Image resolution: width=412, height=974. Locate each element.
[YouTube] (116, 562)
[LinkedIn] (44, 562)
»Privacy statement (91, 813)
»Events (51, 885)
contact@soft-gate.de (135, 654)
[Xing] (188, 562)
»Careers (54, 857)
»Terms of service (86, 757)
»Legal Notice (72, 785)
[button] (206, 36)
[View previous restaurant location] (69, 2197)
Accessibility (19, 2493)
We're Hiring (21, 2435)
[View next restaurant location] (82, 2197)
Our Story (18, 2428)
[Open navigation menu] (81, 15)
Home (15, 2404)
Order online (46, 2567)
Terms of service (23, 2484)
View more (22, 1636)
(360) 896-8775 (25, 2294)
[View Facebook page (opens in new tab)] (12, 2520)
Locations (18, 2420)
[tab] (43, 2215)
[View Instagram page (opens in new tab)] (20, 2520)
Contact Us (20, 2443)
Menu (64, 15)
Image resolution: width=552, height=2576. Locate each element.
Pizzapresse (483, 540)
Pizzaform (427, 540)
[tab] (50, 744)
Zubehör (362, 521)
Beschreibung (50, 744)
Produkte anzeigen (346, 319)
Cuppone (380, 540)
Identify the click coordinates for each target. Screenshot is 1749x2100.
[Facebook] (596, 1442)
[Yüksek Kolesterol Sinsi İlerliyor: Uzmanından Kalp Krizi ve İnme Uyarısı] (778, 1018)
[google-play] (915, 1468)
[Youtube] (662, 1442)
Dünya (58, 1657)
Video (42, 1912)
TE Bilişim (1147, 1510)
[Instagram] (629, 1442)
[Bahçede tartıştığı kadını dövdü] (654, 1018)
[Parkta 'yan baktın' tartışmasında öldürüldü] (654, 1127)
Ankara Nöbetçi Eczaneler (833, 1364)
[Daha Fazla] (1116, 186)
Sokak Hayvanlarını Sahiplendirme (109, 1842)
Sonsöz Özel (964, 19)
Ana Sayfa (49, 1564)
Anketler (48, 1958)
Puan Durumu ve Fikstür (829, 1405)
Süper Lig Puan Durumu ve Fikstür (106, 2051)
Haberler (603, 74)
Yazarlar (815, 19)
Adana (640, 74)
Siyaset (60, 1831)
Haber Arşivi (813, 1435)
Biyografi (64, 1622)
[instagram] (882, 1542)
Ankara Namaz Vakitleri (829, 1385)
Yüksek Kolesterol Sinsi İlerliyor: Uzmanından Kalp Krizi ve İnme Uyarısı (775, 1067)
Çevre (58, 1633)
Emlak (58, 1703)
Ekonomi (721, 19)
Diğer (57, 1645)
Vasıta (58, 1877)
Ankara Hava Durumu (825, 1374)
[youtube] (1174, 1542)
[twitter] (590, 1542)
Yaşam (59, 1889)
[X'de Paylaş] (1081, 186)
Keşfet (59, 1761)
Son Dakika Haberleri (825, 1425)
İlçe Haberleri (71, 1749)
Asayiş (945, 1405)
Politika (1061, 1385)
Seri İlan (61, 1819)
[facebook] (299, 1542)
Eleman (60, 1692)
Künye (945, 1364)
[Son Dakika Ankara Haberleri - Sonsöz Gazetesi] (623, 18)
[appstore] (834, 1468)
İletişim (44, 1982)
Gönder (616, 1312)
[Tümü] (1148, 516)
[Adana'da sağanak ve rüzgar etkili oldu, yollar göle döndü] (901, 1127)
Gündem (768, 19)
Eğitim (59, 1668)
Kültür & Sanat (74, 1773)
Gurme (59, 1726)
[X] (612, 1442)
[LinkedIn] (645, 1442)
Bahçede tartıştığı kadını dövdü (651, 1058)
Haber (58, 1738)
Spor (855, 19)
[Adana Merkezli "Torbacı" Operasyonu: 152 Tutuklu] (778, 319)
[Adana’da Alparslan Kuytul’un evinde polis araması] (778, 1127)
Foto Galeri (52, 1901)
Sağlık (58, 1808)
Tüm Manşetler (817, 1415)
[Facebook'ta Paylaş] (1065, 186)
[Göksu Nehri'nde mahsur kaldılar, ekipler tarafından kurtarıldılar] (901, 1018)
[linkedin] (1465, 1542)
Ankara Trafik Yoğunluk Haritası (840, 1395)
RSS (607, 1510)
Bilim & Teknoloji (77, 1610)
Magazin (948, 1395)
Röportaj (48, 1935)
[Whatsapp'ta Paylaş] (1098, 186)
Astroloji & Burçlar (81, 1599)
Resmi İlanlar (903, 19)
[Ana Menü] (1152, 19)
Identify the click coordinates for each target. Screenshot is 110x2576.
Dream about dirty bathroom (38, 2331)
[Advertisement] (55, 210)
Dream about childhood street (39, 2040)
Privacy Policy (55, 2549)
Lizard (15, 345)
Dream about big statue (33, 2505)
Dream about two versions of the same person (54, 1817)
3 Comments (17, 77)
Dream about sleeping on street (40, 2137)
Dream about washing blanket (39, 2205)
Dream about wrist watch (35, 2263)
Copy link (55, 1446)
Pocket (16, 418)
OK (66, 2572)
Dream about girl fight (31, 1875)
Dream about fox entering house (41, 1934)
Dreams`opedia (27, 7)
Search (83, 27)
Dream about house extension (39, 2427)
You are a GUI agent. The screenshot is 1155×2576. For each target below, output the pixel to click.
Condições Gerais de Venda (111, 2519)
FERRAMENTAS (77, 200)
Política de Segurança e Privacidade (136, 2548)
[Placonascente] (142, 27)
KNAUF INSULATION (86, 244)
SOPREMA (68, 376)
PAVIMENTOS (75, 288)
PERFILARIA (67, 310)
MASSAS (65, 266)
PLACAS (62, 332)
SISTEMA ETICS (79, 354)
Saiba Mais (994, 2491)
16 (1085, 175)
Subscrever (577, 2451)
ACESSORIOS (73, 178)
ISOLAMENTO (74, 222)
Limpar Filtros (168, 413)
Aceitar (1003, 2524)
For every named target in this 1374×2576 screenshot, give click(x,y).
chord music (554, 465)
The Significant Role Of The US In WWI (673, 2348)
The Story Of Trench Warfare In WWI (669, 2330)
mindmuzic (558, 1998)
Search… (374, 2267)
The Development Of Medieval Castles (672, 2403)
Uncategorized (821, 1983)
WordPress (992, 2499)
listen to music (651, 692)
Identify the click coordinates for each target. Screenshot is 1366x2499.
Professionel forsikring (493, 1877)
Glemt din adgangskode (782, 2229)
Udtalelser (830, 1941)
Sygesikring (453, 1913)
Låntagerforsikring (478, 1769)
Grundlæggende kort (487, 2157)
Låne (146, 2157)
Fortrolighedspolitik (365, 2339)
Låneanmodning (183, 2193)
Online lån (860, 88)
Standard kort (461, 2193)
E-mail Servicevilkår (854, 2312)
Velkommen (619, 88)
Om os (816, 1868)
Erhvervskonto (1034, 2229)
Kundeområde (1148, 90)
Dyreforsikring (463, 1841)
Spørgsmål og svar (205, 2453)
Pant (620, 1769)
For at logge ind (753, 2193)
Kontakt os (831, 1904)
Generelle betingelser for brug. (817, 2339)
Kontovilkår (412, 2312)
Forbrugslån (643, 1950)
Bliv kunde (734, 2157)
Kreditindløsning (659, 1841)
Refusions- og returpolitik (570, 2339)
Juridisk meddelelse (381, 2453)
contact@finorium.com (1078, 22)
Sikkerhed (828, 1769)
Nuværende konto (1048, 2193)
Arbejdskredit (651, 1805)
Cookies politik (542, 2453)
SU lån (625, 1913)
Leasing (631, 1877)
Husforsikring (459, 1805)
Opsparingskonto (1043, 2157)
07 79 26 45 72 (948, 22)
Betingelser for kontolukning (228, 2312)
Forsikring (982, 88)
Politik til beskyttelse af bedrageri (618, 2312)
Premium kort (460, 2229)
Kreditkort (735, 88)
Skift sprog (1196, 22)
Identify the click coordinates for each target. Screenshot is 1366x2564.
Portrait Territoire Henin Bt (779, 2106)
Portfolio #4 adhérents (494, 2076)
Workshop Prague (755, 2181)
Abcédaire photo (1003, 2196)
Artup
=====
**What needs to be done**:
Throughout the material above, count each line holding "house" and answer with the total alone.

**Response**:
2